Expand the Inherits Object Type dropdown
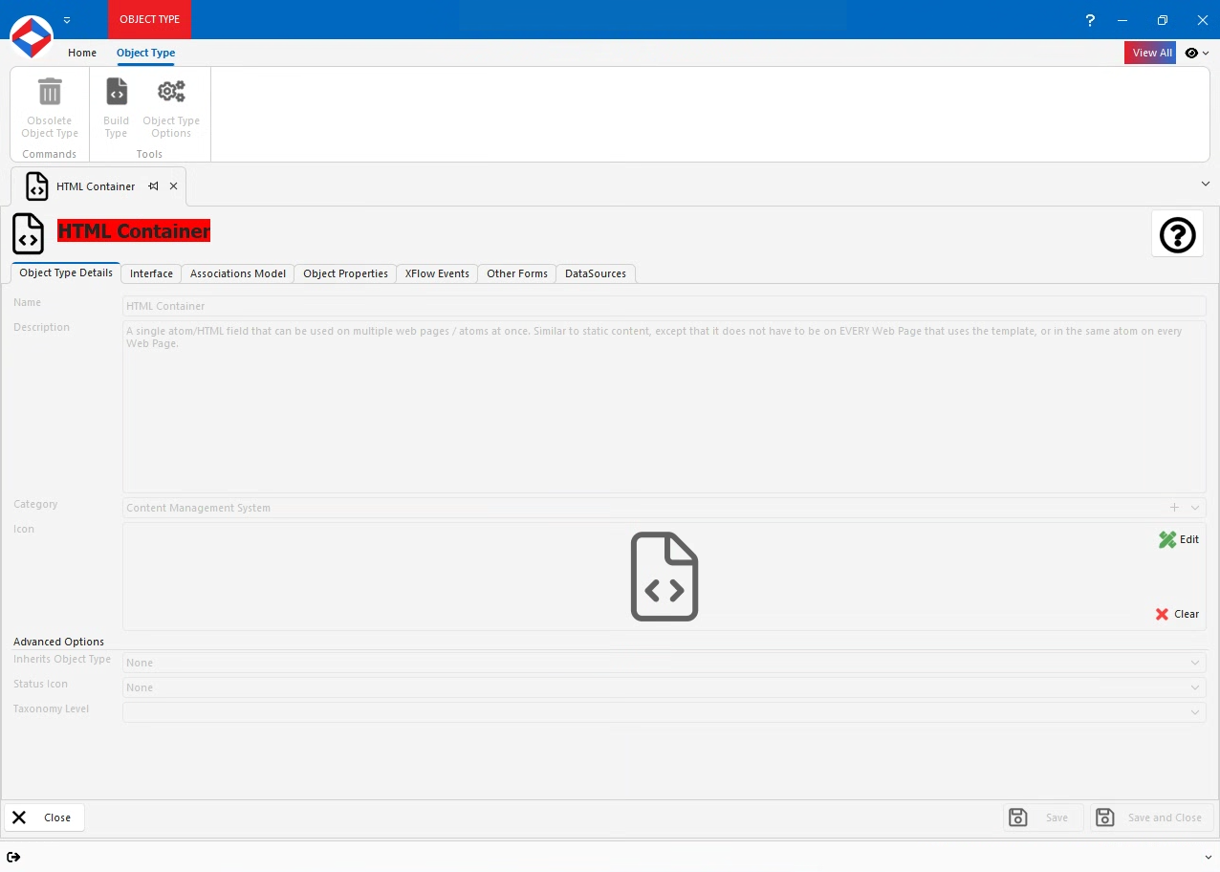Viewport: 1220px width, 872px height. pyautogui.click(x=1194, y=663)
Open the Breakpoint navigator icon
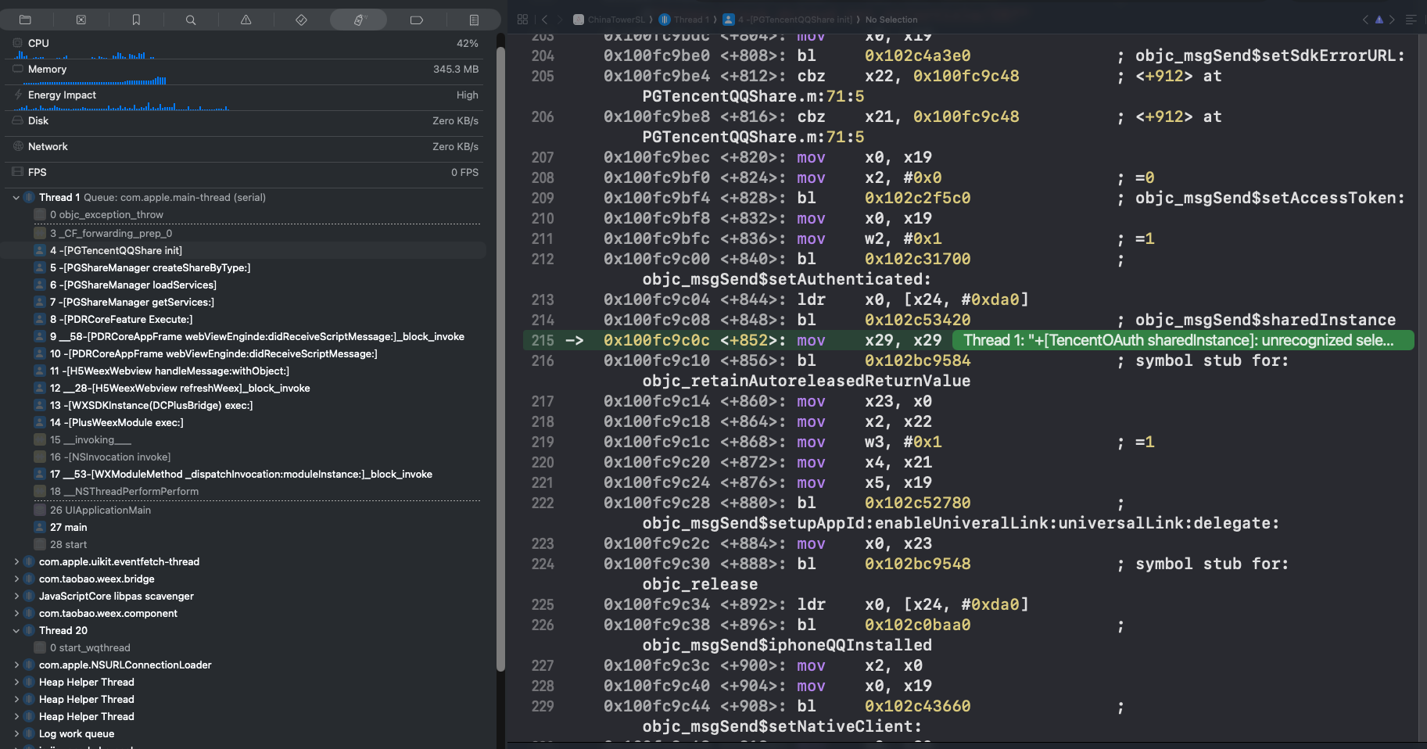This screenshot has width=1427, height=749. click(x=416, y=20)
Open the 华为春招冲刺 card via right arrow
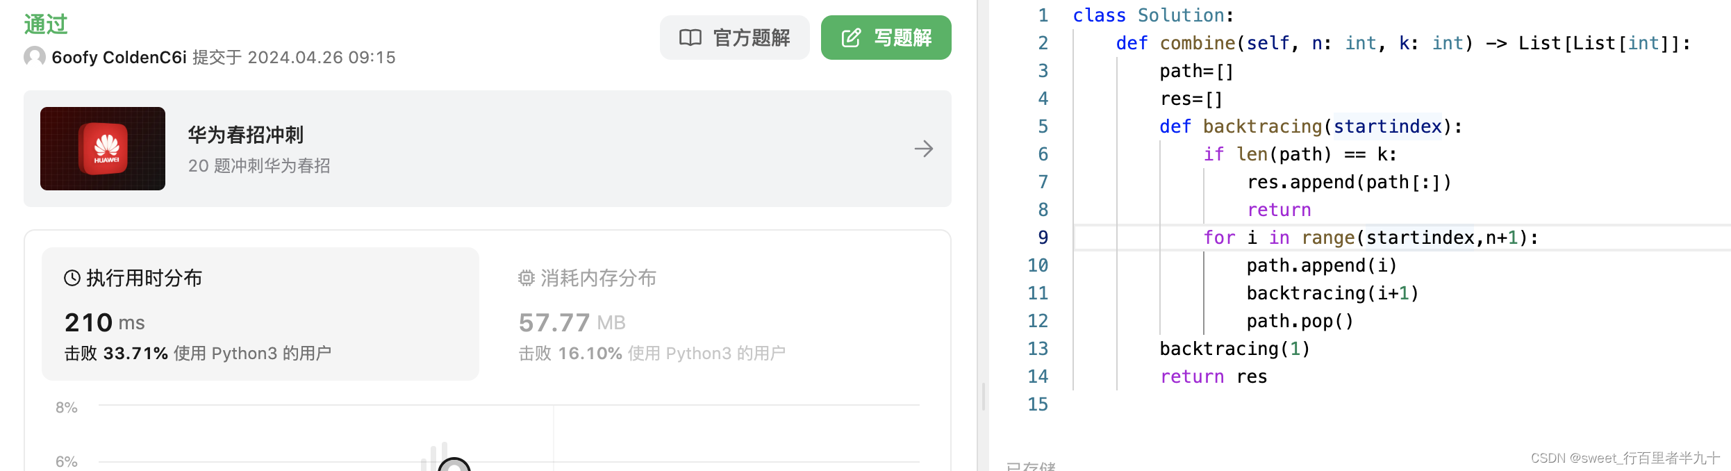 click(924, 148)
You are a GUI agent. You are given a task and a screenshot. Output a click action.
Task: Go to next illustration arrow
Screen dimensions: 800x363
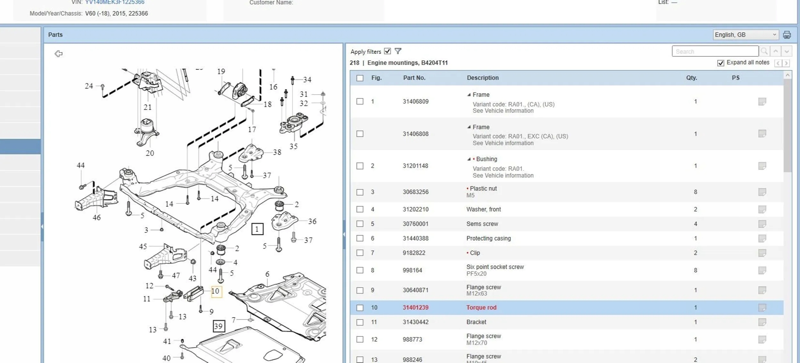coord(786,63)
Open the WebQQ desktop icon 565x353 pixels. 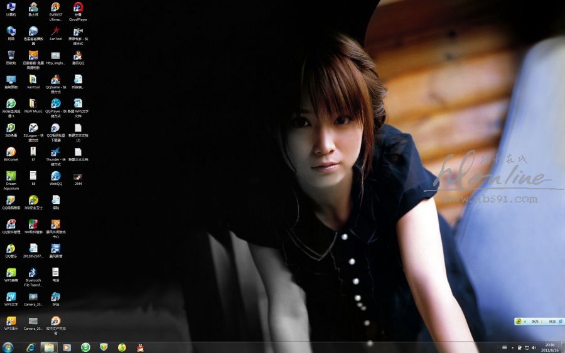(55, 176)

::::::::::

- _TASK STATEMENT_
Starting at the first of the rows above and ending at the line that contains "coord(786,63)", convert those lines into a JSON list of strings with one string per line and no blank lines. Leave the pictures out of the answer.

- _SOLUTION TO THE EXERCISE_
[
  "Expand the Inherits Object Type dropdown",
  "Viewport: 1220px width, 872px height. pyautogui.click(x=1194, y=663)",
  "Open the Breakpoint navigator icon",
  "This screenshot has width=1427, height=749. click(x=416, y=20)",
  "Open the 华为春招冲刺 card via right arrow",
  " click(924, 148)",
  "You are a GUI agent. You are given a task and a screenshot. Output a click action.",
  "Task: Go to next illustration arrow",
  "Screen dimensions: 800x363",
  "coord(786,63)"
]